Conjecture 58. Primes
m^2+1
Luis Rodríguez sent the following
conjecture:
Conjecture:
The number of primes of the form m^2 + 1 and less than m, is asymptotic
to 4m / 3Log(m).
Experimental evidence:
m
|
Number of primes
|
4m / 3Log(m)
|
1000
|
110
|
108
|
10000
|
839
|
814
|
50000
|
3610
|
3465
|
100000
|
6654
|
6514
|
200000
|
12389
|
12288
|
Q1.- Can you find an heuristic argument to justify that formula?
Q2.- can you extend the table

Contributrions came from Jan van Delden,
Farideh Firoozbakht & J. K. Andersen.
***
Jan wrote:
Did a small test until m=10^7 (or
actually for all k<10^7, since it stated less than m).
I found:
I) The column with the number of primes is 2 off: (There should be 2
more then specified).
II) The column with the expected number of primes is always rounded
downwards.
If one rounds in the usual sense:
m=10^3 should be 109
m=2*10^5 should be 12289
III) There is a misprint with regard to the asymptotic behaviour! The 3
and 4 should be switched!
Q2:
Next three powers of 10 (first three expected numbers rounded downwards,
rounding normally would make them 1 bigger):
I extended the table by adding number of primes/ (m/ln(m))
10^6 54110 54286 0.748
10^7 456362 465315 0.736
10^8 3954181 4071510 0.728
[Calculated the first two rows myself, can be extended simply by using
Sloane’s A083844!
Q1:
It looks like the fraction [number of primes/ (m/ln(m))] is steadily
decreasing below 0.75. So the conjectured asymptotic behaviour is
probably false.
In fact more is known on the conjectured asymptotic behaviour.
On the same page: A083844 there is a link to an article of C.K.
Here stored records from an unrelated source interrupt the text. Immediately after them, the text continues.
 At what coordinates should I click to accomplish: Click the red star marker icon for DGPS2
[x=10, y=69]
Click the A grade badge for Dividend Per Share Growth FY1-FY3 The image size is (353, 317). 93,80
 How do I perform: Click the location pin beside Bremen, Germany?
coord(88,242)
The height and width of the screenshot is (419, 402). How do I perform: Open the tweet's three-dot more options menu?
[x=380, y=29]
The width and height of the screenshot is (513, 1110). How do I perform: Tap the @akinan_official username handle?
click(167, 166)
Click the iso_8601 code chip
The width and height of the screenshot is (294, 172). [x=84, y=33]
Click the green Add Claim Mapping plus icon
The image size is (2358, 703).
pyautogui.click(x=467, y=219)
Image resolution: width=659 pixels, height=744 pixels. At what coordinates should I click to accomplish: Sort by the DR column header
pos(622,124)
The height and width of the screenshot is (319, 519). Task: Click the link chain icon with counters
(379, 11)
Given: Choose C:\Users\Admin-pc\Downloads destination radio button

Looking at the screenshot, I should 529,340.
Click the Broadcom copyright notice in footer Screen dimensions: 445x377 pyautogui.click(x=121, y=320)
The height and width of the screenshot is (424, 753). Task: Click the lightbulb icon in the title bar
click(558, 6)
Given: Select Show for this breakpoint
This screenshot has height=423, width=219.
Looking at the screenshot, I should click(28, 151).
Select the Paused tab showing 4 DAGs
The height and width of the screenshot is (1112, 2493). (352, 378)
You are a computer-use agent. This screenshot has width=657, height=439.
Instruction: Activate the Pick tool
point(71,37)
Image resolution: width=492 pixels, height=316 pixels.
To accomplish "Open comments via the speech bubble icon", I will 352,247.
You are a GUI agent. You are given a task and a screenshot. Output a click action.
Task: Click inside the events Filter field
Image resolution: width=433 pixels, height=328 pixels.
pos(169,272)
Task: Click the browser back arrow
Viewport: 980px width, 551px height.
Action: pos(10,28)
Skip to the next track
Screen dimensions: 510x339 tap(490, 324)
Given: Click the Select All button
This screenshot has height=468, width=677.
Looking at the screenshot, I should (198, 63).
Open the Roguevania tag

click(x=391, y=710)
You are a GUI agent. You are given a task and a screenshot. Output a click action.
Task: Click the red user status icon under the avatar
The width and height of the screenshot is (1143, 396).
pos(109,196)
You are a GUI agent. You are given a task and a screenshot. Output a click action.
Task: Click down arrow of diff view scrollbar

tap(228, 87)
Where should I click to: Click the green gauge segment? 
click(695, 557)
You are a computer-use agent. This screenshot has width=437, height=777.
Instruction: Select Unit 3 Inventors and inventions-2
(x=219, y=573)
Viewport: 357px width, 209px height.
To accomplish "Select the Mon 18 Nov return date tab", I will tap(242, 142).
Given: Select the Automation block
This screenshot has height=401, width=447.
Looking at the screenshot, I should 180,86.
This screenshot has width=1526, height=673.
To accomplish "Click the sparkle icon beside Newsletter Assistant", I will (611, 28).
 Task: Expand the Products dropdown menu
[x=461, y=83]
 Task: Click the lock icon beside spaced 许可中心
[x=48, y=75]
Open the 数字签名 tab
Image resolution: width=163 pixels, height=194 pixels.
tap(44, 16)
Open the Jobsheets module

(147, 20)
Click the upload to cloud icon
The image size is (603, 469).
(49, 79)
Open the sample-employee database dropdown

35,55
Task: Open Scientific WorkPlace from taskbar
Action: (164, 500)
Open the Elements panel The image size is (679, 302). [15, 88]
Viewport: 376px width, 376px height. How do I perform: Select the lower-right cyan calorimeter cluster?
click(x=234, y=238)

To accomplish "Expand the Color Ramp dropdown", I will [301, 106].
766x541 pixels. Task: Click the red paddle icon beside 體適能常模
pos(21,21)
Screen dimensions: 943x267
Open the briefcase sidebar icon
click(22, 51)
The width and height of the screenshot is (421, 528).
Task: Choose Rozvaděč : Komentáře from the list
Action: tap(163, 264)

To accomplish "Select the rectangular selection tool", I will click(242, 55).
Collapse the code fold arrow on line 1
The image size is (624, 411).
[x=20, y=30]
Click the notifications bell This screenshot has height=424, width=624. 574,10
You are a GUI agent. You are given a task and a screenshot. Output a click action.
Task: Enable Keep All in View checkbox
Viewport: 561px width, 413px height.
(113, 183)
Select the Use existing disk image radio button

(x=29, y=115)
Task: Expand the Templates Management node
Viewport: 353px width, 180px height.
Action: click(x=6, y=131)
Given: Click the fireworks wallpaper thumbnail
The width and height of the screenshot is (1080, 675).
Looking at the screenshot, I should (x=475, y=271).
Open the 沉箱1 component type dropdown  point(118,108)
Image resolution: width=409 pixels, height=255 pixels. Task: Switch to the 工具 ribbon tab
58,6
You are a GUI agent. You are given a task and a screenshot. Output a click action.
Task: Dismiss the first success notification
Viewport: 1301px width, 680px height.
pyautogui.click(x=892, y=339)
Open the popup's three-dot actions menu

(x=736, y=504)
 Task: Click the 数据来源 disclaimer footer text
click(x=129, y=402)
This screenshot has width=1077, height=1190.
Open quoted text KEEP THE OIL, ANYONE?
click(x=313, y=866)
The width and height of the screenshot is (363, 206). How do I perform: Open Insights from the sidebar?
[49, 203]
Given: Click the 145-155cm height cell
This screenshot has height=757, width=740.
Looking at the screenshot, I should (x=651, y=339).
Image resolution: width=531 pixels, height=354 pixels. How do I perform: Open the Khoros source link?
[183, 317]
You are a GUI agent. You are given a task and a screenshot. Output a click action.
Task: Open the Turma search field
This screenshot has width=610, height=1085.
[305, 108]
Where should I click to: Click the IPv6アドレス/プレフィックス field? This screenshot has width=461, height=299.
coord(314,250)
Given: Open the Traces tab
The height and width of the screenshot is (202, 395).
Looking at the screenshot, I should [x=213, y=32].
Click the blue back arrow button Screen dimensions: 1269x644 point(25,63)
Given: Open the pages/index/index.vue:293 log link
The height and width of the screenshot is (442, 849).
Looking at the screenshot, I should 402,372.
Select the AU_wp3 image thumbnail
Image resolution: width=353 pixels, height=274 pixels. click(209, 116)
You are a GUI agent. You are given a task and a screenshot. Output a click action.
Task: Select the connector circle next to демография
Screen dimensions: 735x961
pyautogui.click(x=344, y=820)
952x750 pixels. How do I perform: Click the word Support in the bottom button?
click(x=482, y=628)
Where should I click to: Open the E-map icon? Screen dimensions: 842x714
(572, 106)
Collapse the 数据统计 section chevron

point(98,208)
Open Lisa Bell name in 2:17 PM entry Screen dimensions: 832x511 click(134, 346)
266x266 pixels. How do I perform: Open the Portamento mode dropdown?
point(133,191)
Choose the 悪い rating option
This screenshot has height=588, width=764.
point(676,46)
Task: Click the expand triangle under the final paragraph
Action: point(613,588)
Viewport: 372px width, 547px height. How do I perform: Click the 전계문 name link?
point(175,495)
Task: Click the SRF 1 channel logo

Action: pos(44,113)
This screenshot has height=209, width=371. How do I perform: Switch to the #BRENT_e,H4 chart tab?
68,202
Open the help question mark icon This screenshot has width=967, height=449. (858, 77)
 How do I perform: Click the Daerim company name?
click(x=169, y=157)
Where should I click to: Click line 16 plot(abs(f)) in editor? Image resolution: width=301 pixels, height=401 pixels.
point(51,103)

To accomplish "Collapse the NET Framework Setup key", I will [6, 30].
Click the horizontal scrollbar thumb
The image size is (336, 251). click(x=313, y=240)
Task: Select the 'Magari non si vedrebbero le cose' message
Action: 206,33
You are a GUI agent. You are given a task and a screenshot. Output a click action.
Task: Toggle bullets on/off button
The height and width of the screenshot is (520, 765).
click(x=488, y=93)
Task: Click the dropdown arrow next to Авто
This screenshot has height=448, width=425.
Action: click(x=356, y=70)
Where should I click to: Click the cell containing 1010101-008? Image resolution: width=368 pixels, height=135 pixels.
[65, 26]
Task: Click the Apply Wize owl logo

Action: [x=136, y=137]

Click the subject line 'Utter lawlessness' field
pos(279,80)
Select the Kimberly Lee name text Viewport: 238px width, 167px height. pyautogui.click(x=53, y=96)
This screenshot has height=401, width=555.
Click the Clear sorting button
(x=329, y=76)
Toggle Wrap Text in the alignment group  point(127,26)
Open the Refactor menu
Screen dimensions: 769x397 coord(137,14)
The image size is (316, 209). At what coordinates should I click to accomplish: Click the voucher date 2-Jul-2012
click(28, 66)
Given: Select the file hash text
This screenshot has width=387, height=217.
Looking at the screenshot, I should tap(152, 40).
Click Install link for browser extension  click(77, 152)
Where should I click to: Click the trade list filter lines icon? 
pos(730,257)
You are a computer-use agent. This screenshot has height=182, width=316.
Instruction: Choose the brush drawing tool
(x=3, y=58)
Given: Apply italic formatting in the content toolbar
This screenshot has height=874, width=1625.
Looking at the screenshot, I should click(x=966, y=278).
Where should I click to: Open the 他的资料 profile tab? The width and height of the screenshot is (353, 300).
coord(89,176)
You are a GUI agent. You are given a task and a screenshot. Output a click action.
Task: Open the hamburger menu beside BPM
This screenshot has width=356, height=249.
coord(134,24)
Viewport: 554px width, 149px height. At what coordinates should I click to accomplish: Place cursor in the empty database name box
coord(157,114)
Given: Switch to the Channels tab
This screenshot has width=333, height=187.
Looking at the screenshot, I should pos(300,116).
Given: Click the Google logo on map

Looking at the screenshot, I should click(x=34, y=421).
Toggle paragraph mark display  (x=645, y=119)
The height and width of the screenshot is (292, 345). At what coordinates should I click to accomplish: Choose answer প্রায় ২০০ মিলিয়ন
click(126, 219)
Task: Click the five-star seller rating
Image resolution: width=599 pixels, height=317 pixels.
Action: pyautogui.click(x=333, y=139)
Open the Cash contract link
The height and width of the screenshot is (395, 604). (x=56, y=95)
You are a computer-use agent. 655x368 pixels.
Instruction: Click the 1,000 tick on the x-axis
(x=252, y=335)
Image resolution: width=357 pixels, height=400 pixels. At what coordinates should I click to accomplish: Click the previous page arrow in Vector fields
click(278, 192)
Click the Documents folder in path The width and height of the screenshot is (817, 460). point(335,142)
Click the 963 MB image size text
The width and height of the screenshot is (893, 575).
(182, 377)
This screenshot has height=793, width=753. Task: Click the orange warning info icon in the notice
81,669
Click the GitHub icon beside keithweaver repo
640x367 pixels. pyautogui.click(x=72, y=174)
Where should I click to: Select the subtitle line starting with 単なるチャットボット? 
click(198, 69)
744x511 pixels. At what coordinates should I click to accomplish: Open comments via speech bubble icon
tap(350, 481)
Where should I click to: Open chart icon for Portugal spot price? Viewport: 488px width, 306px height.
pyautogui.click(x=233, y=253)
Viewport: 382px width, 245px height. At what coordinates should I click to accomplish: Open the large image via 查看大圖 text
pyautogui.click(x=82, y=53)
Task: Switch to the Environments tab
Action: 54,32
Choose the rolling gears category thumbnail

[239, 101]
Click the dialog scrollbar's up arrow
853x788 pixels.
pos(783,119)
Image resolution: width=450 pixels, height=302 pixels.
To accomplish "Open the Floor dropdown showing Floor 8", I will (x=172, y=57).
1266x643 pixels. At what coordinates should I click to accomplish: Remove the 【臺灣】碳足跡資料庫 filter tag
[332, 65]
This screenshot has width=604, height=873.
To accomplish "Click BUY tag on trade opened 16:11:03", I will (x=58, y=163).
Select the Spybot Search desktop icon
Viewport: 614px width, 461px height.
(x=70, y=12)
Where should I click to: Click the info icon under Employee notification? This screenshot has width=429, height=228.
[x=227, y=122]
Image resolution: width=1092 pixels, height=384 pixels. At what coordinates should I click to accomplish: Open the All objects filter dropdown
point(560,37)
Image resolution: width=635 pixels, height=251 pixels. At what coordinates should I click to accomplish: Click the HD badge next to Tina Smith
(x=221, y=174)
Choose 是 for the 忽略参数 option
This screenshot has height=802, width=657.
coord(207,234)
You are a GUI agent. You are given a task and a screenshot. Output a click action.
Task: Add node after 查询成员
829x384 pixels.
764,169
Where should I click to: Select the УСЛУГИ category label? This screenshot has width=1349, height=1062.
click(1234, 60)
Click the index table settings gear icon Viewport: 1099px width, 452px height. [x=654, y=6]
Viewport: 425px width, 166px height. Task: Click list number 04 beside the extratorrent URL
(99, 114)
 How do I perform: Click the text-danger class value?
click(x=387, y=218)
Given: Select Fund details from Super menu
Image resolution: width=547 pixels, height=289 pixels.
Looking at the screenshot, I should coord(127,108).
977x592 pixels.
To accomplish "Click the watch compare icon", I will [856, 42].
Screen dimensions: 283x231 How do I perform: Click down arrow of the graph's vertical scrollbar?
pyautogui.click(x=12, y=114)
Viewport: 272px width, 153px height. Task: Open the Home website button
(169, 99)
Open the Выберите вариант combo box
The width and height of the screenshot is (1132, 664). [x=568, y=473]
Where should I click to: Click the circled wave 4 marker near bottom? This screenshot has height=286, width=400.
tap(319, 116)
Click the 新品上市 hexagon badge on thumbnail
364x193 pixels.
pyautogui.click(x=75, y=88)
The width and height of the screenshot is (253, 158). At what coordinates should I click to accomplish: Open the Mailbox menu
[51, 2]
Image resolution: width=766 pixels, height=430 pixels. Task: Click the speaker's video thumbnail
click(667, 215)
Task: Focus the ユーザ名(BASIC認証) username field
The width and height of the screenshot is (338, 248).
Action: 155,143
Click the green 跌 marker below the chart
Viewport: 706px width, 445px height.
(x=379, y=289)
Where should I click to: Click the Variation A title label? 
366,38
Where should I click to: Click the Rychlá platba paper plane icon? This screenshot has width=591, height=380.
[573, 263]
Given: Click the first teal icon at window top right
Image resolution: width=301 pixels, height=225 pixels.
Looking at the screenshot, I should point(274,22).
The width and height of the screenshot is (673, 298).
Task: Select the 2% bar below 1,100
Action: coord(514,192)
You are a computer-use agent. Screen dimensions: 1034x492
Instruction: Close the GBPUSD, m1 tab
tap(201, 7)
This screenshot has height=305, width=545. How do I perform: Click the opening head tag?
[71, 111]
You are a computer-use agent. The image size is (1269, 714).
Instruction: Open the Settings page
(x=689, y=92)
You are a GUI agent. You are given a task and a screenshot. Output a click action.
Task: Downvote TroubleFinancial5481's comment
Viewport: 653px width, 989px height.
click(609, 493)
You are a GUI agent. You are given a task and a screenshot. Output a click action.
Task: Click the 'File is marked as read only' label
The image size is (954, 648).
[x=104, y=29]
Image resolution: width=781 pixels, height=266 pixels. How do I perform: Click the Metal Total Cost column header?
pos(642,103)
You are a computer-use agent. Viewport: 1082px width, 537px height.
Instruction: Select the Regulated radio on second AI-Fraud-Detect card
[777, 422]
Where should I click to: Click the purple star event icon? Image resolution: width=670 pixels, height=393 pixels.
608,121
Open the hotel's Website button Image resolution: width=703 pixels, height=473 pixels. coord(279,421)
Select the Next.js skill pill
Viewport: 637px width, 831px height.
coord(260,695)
Caldwell: http://www.utm.edu/~caldwell/preprints/Heuristics.pdf . In
paragraph 3.7 he conjectures that the limiting constant should be C/2
with C=1.3728134628 and C represented by an specific integral (like the
twins constant).
***
Farideh wrote:
I think he made some mistakes in
definition, formula and
Experimental evidences.
And Instead of
" The number of primes of the form m^2 + 1 and less than m, is
asymptotic to 4m / 3Log(m). " must be
" The number of k's less than m such that k^2 + 1 is prime, is
asymptotic to 3m / 4Log(m). ".
Also the table must change in this way:
m number of primes 3m/4Log(m)
1000 112 108
10000 841 814
50000 3613 3465
100000 6656 6514
200000 12391 12288
Answer to Q2:
m number of primes 3m/4Log(m)
500000 28563 28577
1000000 54110 54286
2000000 102205 103386
5000000 239185 243112
10000000 456362 465315
***
Andersen wrote:
The puzzle is full of errors. It's
apparently about the number of primes of form x^2+1 with x < m. All the
listed prime counts are 2 too small. The table column "4m / 3Log(m)"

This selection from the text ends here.